Michelle Baran
Michelle Baran

There are two very different versions of river cruising.

In one version, the vessel acts as a sort of floating hotel and passengers who like to do things on their own use the ship and its included meals, excursions and amenities at their convenience.

In the other version, river cruising is similar to a fully organized guided tour where you do everything with your fellow passengers: eat together, go on excursions together and ultimately, really bond with each other.

For river cruise lines, figuring out how to satisfy both types of guests can be a delicate balancing act between those who are more inclined to do things independently and prefer to sit alone during meals and roam ports on their own, versus those who like the idea of making new friends and engaging in onboard group activities.

Both kinds of guests can ultimately be satisfied, it just takes a little more work and investment on the part of the lines. And there are some that cater a bit more to independence and some to the group way of doing things.

For instance, river cruise lines have been playing with the seating arrangements in their main dining rooms for a while now. If they don't offer enough two-top tables, those who prefer to dine solo get annoyed. If they have too many smaller tables, those who like the social aspect of river cruising can feel left out.

Avalon Waterways recently said that it will offer open seating dining in 2019 and will also add more two-tops to its dining venues, indicating that it sees a trend toward passengers that don't always want to join others for meals (and for those that do, there are larger four-, six and eight-top tables).

Crystal River Cruises already offers open seating and more intimate two- and four-top tables. In general, Crystal definitely caters to more independent-minded passengers, offering more overnights in ports so people can go out on the town at night, rather than investing much in onboard evening activities.

River cruise lines are also giving passengers more tools to go out on their own, whether through apps and devices with in-destination information to navigate ports of call or by providing bikes for passengers to tool around on off-ship.

At the same time, lines recognize that many people still count on them to provide sophisticated guided group tours. Tauck, for example, has made a name on its top-notch excursions, and Tauck guests might be more likely to want to engage with the group on these daily outings.

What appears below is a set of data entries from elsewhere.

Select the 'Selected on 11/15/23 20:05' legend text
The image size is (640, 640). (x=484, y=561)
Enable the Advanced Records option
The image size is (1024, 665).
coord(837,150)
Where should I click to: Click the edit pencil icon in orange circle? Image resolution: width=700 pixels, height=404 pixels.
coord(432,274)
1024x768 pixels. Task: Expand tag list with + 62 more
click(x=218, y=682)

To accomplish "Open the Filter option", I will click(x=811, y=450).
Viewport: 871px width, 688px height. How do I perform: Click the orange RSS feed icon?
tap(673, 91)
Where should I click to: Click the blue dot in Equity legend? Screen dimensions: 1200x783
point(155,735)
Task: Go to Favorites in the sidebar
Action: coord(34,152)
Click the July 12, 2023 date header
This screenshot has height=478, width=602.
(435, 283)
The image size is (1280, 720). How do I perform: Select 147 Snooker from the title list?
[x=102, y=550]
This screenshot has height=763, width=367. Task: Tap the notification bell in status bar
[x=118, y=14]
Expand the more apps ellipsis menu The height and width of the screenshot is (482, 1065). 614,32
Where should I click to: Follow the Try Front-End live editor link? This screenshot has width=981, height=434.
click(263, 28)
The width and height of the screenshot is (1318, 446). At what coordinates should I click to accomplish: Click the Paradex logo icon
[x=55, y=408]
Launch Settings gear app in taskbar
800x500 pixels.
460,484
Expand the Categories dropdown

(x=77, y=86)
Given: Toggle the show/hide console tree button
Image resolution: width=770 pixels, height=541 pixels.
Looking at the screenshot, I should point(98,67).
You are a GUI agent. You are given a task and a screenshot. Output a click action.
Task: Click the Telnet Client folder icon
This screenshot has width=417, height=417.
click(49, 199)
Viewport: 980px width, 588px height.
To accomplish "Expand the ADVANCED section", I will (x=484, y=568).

The onboard entertainment is another issue. Some passengers roll their eyes at the idea of heading to the lounge after dinner to dance the night away with fellow river cruisers, while for others this can be a highlight of the trip. So do the lines invest significantly in live music performances and DJs, or is it not worth it because people will prefer to see the local nightlife if docked in port, or to retreat to their cabins? It can be a bit of a gamble from one departure to the next.

On a recent river cruise, one passenger made a good point to me about the importance of a good cruise director and said that fun onboard entertainment can create an upbeat atmosphere and an environment in which passengers bond. I realized that I hadn't fully appreciated how important that part of the experience might be for the passengers for whom those experiences ultimately make the cruise memorable.

In the end, river cruising is suited to both independent travelers and those with more of a group mentality. Travel agents should be sure to understand their clients and which category they fall into to better guide them to a sailing that either offers more autonomy or one where they will end up with a whole new bunch of forever friends.